This link goes to NACA-TR-648 which is a distillation of the math into charts that predict downwash and wake charactaristics based on distance behind ("r") and distance vertical ("m") of the rear wing so that decolage or "longitudinal dihedral" , if you like, can be estimated relatively accurately. The downwash angle is dependant on coefficient of lift, aspect ratio (or is it span? According to the charts it appears to be aspect ratio. :nervous , and not the airfoil since the lift curve slope is approx. linear for most of the range and for most airfoils. Stability charactaristics in most normal flight regimes is a function of c.g. location, static margin, aspect ratio, etc. Airfoil would mainly effect drag and stall charactaristics (Clmax). Others here can add more insight than I, hopefully they will, but the above NACA technical report can be of great help to you. For canard and tandem wing configurations, particularly, since they are not what is considered "conventional", learning how to do stability calcs would be very helpful, I think.

P.S.,
Decalage when measured from the airfoils zero lift line would be more enlightening than simply decalage measured from the respective airfoils datums; the latter is dependent in the airfoils camber and doesn't tell the whole story.

Thank you Autodidact, that is a great old article about general pre-IIWW ideas. Yet the tandem wing and flying wing research during that war and after it revealed how important the airfoil profile is and all sorts of different approaches made the tandem and canard planes more efficient.

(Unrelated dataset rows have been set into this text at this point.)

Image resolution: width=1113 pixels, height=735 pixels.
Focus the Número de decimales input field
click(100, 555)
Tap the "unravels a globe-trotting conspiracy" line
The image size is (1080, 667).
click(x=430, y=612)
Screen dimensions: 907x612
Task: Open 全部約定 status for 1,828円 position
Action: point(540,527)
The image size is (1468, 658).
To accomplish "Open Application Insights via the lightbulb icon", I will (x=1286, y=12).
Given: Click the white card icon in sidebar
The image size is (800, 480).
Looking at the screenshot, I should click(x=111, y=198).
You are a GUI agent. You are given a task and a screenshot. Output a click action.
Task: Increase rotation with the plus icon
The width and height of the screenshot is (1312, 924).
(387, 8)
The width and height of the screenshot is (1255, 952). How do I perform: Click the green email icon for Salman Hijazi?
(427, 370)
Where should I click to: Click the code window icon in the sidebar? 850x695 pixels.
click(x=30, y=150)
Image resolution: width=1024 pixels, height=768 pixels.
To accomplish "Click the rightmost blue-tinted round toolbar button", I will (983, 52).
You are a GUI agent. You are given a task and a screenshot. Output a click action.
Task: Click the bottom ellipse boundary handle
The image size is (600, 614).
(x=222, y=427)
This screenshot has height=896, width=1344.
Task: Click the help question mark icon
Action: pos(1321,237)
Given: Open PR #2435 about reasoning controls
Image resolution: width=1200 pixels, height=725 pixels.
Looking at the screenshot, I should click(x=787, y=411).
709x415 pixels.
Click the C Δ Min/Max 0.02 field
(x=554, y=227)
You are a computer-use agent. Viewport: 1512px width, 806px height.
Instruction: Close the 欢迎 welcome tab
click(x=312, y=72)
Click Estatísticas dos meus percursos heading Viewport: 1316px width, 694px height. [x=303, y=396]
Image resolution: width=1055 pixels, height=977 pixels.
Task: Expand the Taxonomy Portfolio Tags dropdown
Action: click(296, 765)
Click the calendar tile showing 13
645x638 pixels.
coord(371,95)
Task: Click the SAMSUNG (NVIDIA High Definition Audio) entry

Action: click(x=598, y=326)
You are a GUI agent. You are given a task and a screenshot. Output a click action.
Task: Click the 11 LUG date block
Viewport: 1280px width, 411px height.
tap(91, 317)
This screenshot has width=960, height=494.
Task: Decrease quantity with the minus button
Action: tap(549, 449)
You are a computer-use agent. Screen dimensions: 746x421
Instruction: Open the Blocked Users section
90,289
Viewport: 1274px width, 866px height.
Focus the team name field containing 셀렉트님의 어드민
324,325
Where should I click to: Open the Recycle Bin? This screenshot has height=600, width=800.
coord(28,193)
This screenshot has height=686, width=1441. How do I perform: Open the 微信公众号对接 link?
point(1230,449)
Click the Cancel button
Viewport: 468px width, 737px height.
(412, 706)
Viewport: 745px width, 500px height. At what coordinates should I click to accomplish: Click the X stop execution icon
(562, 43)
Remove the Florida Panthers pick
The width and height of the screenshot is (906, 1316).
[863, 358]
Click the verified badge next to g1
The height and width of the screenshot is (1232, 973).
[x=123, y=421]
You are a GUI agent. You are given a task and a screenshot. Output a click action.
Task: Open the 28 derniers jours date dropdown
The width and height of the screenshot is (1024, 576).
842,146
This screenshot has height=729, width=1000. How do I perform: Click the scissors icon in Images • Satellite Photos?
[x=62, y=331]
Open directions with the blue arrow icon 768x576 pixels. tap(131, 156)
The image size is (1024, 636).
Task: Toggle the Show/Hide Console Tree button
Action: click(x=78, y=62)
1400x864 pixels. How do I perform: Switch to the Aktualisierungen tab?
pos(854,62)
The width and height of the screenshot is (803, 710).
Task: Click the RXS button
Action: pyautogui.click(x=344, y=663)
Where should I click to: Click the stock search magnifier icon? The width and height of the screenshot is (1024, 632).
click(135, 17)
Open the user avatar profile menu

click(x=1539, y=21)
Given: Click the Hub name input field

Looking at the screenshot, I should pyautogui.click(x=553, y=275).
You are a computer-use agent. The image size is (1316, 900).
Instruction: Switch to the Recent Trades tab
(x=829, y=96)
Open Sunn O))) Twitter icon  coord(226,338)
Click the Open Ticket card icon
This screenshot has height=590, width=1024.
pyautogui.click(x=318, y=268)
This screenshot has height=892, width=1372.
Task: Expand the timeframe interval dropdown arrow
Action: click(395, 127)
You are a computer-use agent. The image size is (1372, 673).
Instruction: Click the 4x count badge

When it comes to canards, the wing has another component besides lift, a moment, which is pretty much determined with the airfoil profile. Actually, it is more often two moments, one near the root and another one at the wingtips which is determined by the washout just before they transition into winglets. Thus choosing the right airfoil is a pretty demanding and I prefer asking those who are more experienced and have more knowledge than just stick to the theory. So yes, the 2 degrees of decalage makes the plane stable yet more stability would just reduce the manouvrability in flight during rolls, loops and the other fun stuff in flight and the top speed since at higher speeds drag becomes too much to overcome due to this decalage angle. The best idea is to find a canard airfoil which has less drag at the speed over 300km/h yet performs great at low speeds having a mild stall. One of such examples would be the Bateleur, a canard airplane which has a stall speed of 65km/h without flaps yet a top speed of more than 300km/h with 100HP and cruises at some 250km/h with less than half the power.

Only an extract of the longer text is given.